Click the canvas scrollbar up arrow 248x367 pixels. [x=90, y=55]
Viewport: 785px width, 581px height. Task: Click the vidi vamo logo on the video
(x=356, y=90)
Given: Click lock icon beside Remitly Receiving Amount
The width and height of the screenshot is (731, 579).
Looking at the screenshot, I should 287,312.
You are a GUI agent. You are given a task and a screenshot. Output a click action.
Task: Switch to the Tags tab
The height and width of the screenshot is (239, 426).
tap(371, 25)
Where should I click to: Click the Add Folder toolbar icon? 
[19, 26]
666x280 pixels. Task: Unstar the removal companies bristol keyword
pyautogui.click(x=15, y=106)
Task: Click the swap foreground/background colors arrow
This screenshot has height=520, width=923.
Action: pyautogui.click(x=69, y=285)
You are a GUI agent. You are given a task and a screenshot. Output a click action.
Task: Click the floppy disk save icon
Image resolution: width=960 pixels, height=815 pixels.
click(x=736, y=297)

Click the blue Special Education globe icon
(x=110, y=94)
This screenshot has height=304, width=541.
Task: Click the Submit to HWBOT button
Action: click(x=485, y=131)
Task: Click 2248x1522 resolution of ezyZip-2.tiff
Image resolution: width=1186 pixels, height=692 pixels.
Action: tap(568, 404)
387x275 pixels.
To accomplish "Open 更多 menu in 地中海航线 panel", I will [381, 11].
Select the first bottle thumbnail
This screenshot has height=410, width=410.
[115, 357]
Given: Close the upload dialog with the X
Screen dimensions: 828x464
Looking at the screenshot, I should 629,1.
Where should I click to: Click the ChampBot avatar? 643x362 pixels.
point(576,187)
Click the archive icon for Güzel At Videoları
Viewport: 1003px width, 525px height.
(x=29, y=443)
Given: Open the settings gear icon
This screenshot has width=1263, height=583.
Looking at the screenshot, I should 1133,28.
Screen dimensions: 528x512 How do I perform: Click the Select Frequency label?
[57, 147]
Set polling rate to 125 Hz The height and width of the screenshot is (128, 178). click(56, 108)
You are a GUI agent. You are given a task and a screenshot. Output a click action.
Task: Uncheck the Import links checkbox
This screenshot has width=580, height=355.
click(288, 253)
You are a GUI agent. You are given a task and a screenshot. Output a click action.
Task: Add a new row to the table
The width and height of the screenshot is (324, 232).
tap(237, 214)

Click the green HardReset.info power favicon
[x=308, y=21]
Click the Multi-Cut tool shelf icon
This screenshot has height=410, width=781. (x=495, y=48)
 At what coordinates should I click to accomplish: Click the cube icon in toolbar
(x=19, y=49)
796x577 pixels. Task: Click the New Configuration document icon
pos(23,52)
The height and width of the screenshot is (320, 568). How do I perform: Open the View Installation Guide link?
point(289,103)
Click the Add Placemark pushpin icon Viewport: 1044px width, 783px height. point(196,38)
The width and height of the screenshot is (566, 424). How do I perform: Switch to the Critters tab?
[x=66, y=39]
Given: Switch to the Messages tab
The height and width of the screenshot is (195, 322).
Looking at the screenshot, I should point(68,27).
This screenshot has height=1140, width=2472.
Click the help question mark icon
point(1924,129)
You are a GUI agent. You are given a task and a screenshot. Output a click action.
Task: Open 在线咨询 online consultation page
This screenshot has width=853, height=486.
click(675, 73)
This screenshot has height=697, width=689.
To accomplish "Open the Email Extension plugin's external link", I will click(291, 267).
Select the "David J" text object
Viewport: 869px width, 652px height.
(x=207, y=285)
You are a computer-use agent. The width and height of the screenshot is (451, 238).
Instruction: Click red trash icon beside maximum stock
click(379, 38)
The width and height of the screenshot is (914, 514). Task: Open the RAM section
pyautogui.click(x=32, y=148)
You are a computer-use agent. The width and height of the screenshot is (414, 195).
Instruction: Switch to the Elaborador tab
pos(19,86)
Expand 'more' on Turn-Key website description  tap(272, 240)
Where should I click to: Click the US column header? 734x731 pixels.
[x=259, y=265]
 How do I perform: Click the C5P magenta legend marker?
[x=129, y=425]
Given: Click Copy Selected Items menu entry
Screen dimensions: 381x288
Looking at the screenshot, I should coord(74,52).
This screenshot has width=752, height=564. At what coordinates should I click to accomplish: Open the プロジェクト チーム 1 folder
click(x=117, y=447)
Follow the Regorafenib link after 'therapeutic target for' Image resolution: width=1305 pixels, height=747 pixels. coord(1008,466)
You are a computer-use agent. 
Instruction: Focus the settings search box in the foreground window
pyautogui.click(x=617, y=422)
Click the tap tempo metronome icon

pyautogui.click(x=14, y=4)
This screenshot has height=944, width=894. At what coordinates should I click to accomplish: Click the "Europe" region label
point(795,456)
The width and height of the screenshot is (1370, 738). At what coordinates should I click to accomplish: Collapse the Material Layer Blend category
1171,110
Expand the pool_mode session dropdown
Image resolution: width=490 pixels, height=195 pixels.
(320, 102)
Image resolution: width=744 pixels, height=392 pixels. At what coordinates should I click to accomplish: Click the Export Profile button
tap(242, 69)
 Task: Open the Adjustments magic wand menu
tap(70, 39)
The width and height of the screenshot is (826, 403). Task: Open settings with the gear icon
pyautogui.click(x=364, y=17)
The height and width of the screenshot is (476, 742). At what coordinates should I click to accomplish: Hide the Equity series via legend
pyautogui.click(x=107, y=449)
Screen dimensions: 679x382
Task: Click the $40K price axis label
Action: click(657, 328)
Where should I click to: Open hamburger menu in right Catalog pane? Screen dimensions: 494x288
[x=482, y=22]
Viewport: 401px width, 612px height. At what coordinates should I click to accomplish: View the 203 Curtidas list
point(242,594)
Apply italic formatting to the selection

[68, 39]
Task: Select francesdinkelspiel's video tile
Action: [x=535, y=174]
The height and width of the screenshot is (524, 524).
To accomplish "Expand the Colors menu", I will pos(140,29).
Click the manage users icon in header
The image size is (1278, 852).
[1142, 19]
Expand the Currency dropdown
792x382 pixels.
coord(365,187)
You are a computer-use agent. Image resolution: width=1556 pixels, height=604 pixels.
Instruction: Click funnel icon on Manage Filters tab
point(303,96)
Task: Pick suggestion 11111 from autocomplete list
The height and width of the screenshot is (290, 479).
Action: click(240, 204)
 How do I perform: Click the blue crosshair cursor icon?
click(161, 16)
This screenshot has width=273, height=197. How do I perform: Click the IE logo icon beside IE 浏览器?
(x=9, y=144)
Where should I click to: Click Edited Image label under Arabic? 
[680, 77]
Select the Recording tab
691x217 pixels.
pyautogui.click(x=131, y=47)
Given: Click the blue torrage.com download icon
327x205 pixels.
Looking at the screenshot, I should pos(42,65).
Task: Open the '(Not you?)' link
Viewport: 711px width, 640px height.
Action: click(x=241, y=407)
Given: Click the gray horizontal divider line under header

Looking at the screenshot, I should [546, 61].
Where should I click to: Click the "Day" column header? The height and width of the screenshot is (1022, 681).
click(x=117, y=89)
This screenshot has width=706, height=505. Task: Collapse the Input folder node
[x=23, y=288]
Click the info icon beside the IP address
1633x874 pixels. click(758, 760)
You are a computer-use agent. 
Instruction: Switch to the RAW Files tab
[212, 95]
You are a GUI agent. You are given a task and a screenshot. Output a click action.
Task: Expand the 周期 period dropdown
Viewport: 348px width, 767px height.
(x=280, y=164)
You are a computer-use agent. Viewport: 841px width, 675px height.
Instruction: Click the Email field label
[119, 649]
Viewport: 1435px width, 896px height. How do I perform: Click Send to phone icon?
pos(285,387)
▬▬▬▬▬▬
(WHAT THE TASK REQUIRES): What is needed here is a word-for-word copy of the whole listing.

(RESULT OF THE TASK):
Click the canvas scrollbar up arrow 248x367 pixels. [x=90, y=55]
Viewport: 785px width, 581px height. Task: Click the vidi vamo logo on the video
(x=356, y=90)
Given: Click lock icon beside Remitly Receiving Amount
The width and height of the screenshot is (731, 579).
Looking at the screenshot, I should 287,312.
You are a GUI agent. You are given a task and a screenshot. Output a click action.
Task: Switch to the Tags tab
The height and width of the screenshot is (239, 426).
tap(371, 25)
Where should I click to: Click the Add Folder toolbar icon? 
[19, 26]
666x280 pixels. Task: Unstar the removal companies bristol keyword
pyautogui.click(x=15, y=106)
Task: Click the swap foreground/background colors arrow
This screenshot has height=520, width=923.
Action: pyautogui.click(x=69, y=285)
You are a GUI agent. You are given a task and a screenshot. Output a click action.
Task: Click the floppy disk save icon
Image resolution: width=960 pixels, height=815 pixels.
click(x=736, y=297)

Click the blue Special Education globe icon
(x=110, y=94)
This screenshot has height=304, width=541.
Task: Click the Submit to HWBOT button
Action: click(x=485, y=131)
Task: Click 2248x1522 resolution of ezyZip-2.tiff
Image resolution: width=1186 pixels, height=692 pixels.
Action: tap(568, 404)
387x275 pixels.
To accomplish "Open 更多 menu in 地中海航线 panel", I will [381, 11].
Select the first bottle thumbnail
This screenshot has height=410, width=410.
[115, 357]
Given: Close the upload dialog with the X
Screen dimensions: 828x464
Looking at the screenshot, I should 629,1.
Where should I click to: Click the ChampBot avatar? 643x362 pixels.
point(576,187)
Click the archive icon for Güzel At Videoları
Viewport: 1003px width, 525px height.
(x=29, y=443)
Given: Open the settings gear icon
This screenshot has width=1263, height=583.
Looking at the screenshot, I should 1133,28.
Screen dimensions: 528x512 How do I perform: Click the Select Frequency label?
[57, 147]
Set polling rate to 125 Hz The height and width of the screenshot is (128, 178). click(56, 108)
You are a GUI agent. You are given a task and a screenshot. Output a click action.
Task: Uncheck the Import links checkbox
This screenshot has width=580, height=355.
click(288, 253)
You are a GUI agent. You are given a task and a screenshot. Output a click action.
Task: Add a new row to the table
The width and height of the screenshot is (324, 232).
tap(237, 214)

Click the green HardReset.info power favicon
[x=308, y=21]
Click the Multi-Cut tool shelf icon
This screenshot has height=410, width=781. (x=495, y=48)
 At what coordinates should I click to accomplish: Click the cube icon in toolbar
(x=19, y=49)
796x577 pixels. Task: Click the New Configuration document icon
pos(23,52)
The height and width of the screenshot is (320, 568). How do I perform: Open the View Installation Guide link?
point(289,103)
Click the Add Placemark pushpin icon Viewport: 1044px width, 783px height. point(196,38)
The width and height of the screenshot is (566, 424). How do I perform: Switch to the Critters tab?
[x=66, y=39]
Given: Switch to the Messages tab
The height and width of the screenshot is (195, 322).
Looking at the screenshot, I should point(68,27).
This screenshot has height=1140, width=2472.
Click the help question mark icon
point(1924,129)
You are a GUI agent. You are given a task and a screenshot. Output a click action.
Task: Open 在线咨询 online consultation page
This screenshot has width=853, height=486.
click(675, 73)
This screenshot has height=697, width=689.
To accomplish "Open the Email Extension plugin's external link", I will click(291, 267).
Select the "David J" text object
Viewport: 869px width, 652px height.
(x=207, y=285)
You are a computer-use agent. The width and height of the screenshot is (451, 238).
Instruction: Click red trash icon beside maximum stock
click(379, 38)
The width and height of the screenshot is (914, 514). Task: Open the RAM section
pyautogui.click(x=32, y=148)
You are a computer-use agent. The width and height of the screenshot is (414, 195).
Instruction: Switch to the Elaborador tab
pos(19,86)
Expand 'more' on Turn-Key website description  tap(272, 240)
Where should I click to: Click the US column header? 734x731 pixels.
[x=259, y=265]
 How do I perform: Click the C5P magenta legend marker?
[x=129, y=425]
Given: Click Copy Selected Items menu entry
Screen dimensions: 381x288
Looking at the screenshot, I should coord(74,52).
This screenshot has width=752, height=564. At what coordinates should I click to accomplish: Open the プロジェクト チーム 1 folder
click(x=117, y=447)
Follow the Regorafenib link after 'therapeutic target for' Image resolution: width=1305 pixels, height=747 pixels. coord(1008,466)
You are a computer-use agent. 
Instruction: Focus the settings search box in the foreground window
pyautogui.click(x=617, y=422)
Click the tap tempo metronome icon

pyautogui.click(x=14, y=4)
This screenshot has height=944, width=894. At what coordinates should I click to accomplish: Click the "Europe" region label
point(795,456)
The width and height of the screenshot is (1370, 738). At what coordinates should I click to accomplish: Collapse the Material Layer Blend category
1171,110
Expand the pool_mode session dropdown
Image resolution: width=490 pixels, height=195 pixels.
(320, 102)
Image resolution: width=744 pixels, height=392 pixels. At what coordinates should I click to accomplish: Click the Export Profile button
tap(242, 69)
 Task: Open the Adjustments magic wand menu
tap(70, 39)
The width and height of the screenshot is (826, 403). Task: Open settings with the gear icon
pyautogui.click(x=364, y=17)
The height and width of the screenshot is (476, 742). At what coordinates should I click to accomplish: Hide the Equity series via legend
pyautogui.click(x=107, y=449)
Screen dimensions: 679x382
Task: Click the $40K price axis label
Action: click(657, 328)
Where should I click to: Open hamburger menu in right Catalog pane? Screen dimensions: 494x288
[x=482, y=22]
Viewport: 401px width, 612px height. At what coordinates should I click to accomplish: View the 203 Curtidas list
point(242,594)
Apply italic formatting to the selection

[68, 39]
Task: Select francesdinkelspiel's video tile
Action: [x=535, y=174]
The height and width of the screenshot is (524, 524).
To accomplish "Expand the Colors menu", I will pos(140,29).
Click the manage users icon in header
The image size is (1278, 852).
[1142, 19]
Expand the Currency dropdown
792x382 pixels.
coord(365,187)
You are a computer-use agent. Image resolution: width=1556 pixels, height=604 pixels.
Instruction: Click funnel icon on Manage Filters tab
point(303,96)
Task: Pick suggestion 11111 from autocomplete list
The height and width of the screenshot is (290, 479).
Action: click(240, 204)
 How do I perform: Click the blue crosshair cursor icon?
click(161, 16)
This screenshot has width=273, height=197. How do I perform: Click the IE logo icon beside IE 浏览器?
(x=9, y=144)
Where should I click to: Click Edited Image label under Arabic? 
[680, 77]
Select the Recording tab
691x217 pixels.
pyautogui.click(x=131, y=47)
Given: Click the blue torrage.com download icon
327x205 pixels.
Looking at the screenshot, I should pos(42,65).
Task: Open the '(Not you?)' link
Viewport: 711px width, 640px height.
Action: click(x=241, y=407)
Given: Click the gray horizontal divider line under header

Looking at the screenshot, I should [546, 61].
Where should I click to: Click the "Day" column header? The height and width of the screenshot is (1022, 681).
click(x=117, y=89)
This screenshot has width=706, height=505. Task: Collapse the Input folder node
[x=23, y=288]
Click the info icon beside the IP address
1633x874 pixels. click(758, 760)
You are a computer-use agent. 
Instruction: Switch to the RAW Files tab
[212, 95]
You are a GUI agent. You are given a task and a screenshot. Output a click action.
Task: Expand the 周期 period dropdown
Viewport: 348px width, 767px height.
(x=280, y=164)
You are a computer-use agent. Viewport: 841px width, 675px height.
Instruction: Click the Email field label
[119, 649]
Viewport: 1435px width, 896px height. How do I perform: Click Send to phone icon?
pos(285,387)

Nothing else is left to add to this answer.